Incompatible element

About: Incompatible element is a research topic. Over the lifetime, 2420 publications have been published within this topic receiving 154052 citations.

Cretaceous to Mid-Eocene pelagic sediment budget in Puerto Rico and the Virgin Islands (northeast Antilles Island arc)

Abstract: Island arc basalts (IAB) in the Greater Antilles, dating between Albian and mid-Eocene time (~112 to 45 Ma), consist of an early low-K, primitive island arc (PIA) basalt series and a later, predominantly intermediate calcalkaline (CA) series. The rocks resemble modern sediment-poor, low-light rare earth element (LREE)/heavy rare earth element (HREE) arc basalts from intra-oceanic tectonic settings and sediment-rich, high-LREE/HREE types from continental margin arcs, respectively.

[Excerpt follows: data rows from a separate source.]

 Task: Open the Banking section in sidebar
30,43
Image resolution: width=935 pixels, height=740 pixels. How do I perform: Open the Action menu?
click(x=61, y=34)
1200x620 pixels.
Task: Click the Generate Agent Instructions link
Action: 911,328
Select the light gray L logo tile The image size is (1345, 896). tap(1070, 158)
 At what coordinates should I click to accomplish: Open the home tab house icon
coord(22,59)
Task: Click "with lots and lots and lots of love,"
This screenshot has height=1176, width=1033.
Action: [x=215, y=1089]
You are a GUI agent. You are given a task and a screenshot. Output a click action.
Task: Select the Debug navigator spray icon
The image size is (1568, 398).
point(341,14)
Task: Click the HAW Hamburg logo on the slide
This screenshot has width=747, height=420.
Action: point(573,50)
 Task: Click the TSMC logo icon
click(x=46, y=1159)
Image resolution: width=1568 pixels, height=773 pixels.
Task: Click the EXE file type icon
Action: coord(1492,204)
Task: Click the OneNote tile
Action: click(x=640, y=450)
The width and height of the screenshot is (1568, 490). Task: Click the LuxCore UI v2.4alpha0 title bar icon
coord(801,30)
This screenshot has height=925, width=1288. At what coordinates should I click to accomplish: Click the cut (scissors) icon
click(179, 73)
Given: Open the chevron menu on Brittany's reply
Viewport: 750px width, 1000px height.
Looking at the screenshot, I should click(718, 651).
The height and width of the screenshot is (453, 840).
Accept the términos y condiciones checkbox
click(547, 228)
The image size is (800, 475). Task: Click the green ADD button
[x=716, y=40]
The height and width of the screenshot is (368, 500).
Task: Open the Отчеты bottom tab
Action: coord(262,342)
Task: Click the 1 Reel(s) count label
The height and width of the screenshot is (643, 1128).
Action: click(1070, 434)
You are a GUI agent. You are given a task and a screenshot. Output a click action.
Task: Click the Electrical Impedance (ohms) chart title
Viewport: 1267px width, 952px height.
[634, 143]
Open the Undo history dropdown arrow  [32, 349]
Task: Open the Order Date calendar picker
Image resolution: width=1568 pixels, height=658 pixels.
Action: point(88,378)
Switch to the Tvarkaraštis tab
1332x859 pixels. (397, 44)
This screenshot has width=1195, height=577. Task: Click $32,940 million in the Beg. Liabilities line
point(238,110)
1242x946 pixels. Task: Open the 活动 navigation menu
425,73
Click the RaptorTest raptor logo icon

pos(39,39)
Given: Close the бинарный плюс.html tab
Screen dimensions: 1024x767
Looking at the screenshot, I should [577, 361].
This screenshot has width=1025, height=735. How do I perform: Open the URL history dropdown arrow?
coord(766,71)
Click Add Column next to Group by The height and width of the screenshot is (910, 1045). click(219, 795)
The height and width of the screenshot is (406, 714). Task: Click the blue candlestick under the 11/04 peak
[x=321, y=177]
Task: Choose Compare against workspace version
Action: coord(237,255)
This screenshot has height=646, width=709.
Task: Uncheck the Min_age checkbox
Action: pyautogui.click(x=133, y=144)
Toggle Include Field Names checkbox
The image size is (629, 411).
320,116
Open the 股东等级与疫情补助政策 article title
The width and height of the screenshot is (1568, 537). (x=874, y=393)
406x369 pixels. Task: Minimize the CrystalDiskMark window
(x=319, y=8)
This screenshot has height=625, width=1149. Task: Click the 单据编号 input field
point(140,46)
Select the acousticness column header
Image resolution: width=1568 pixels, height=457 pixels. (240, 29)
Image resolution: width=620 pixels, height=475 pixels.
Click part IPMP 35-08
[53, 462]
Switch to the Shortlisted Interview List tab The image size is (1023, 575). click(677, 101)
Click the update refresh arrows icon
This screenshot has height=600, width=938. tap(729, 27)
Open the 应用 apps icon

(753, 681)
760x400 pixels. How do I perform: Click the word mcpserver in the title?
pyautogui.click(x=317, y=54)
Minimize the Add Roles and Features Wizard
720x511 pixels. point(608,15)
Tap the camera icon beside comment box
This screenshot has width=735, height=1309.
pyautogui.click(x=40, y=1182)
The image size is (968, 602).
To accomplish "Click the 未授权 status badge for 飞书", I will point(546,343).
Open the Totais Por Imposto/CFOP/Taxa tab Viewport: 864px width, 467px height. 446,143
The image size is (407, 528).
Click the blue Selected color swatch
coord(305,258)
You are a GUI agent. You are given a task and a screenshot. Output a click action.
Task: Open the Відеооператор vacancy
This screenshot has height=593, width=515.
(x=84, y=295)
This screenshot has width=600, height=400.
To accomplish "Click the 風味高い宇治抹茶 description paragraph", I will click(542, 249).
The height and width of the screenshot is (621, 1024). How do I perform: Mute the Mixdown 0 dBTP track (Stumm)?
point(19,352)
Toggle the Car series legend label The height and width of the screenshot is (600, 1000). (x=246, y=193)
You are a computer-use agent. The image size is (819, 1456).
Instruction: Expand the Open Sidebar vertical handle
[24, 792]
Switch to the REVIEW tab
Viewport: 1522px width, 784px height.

Isotope and incompatible trace element distribution along a 450 km segment of the arc in the northeast Antilles demonstrates that low-LREE/HREE basalts predominate in Albian to Santonian (~85 Ma) stratigraphic sequences in the Virgin Islands (VI) and northeast Puerto Rico (NEPR), while there is a gradual but spectacular increase in both LREE/HREE and absolute abundances of incompatible elements in central Puerto Rico (CPR). Northeastern Antilles basalts have consistently elevated La/Nb and relatively low Nb/Zr, both inconsistent with the presence of a significant ocean island basalt component. Hence, observed differences are interpreted to reflect variation in proportions of pelagic sediment subducted by the south-dipping Antilles arc system as it swept north-eastward across the Caribbean region and eventually approached the Bahama Banks along the south-eastern fringes of the North American Plate. Trace element mixing models indicate sediment proportions in VI and NEPR were limited, averaging considerably below 1.0%. In comparison sediment content in CPR increased from an average slightly above 1.0% in Albian (~112 Ma) basalts to as high as 8% in Cenomanian (100-94 Ma) types. Hypothetical pre-arc pelagic sedimentary facies in the subducted proto-Atlantic (or proto-Caribbean) basin, included 1) a young, centrally located longitudinal ridge-crest facies, with a thin sediment cover, eventually subducted by VI and NEPR, 2) a slightly older basin-margin facies of variable width and moderate sediment thickness, subducted by CPR during Albian time, and 3) a thick, pre-arc continental margin facies in the vicinity of Central America, subducted by CPR during Cenomanian time. Following collision of neighboring Hispaniola with the Bahamas sediment budgets in the northeast Antilles stabilized at moderate levels from 2 to 3%, reflecting widespread subduction of North Atlantic Cretaceous pelagic sediment (AKPS).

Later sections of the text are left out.